Tim Lord, who was previously responsible for the UK’s decarbonization strategy, is doubtful that hydrogen will have a significant role to play in this sector. “Hydrogen has an important role to play in delivering net zero,” he said, “particularly in sectors like heavy industry and shipping.” But vast container ships don’t have a wide variety of fuel options, in contrast to the number of ways you can get power to a domestic home. “There are a large number of homes which will be best decarbonized through heat pumps,” one of a series of technologies “which are likely to be cheaper and more scalable.”
Lord said that around 10 million tons of hydrogen would be needed each year to supply the UK’s gas network, which would require “75 gigawatts of offshore wind” to generate cleanly. Even if that massive green project were to be financed, Lord explained that you wouldn’t see the benefits “until the 2030s, since you’re not going to be producing large volumes of [hydrogen] until then.” Lord added that hydrogen simply isn’t as efficient a way to move energy than electricity, and that hydrogen’s boosters — in this sector — are “acting as a brake on the heating transition, rather than helping accelerate it.”
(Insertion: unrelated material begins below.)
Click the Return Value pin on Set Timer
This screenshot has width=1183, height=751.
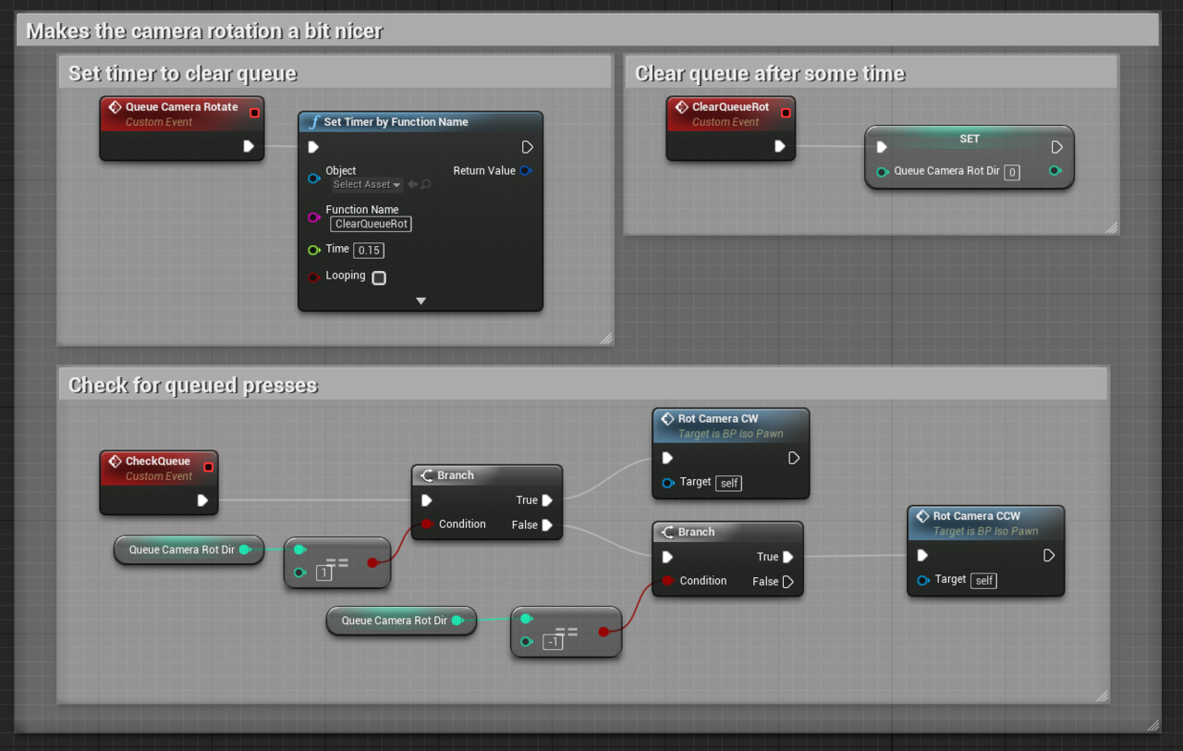[524, 170]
Lord does, however, say that one of the biggest factors holding back the transition is a lack of data. There are, for instance, some far-flung ideas about linking taxation around housing to their environmental performance. But the current, fairly lightweight system of Energy Performance Certificates “can’t bear that weight,” given their inconsistent and ad-hoc nature. And because there’s this knowledge gap, it’s hard for anyone to make concrete conclusions.
And, on the financial side, Lord says that the UK needs to look at ways to tax the carbon use of natural gas, with rebates available for the poorest. But he added that it’s not just the running costs that need examination, but how these retrofit projects are financed in general. He compared the average price of a mortgage, currently under 3 percent, with consumer bank loans, which are often three times more expensive. “If you could fund your heat pump purchase for one and a half percent, rather than nine, that would change the economics quite significantly.”
But, for all of the potential roadblocks, Lord is bullish about the future. “Look at what Norway’s done, it basically did this transition over the last 30 years,” he said, “but I don’t hear of any mass-uprising of people against their heat sources as a result.” He added that “people aren’t attached to gas boilers, they’re attached to having warm homes that they can afford to heat. If you can get that right, then I don’t think people care that much about how you do it.”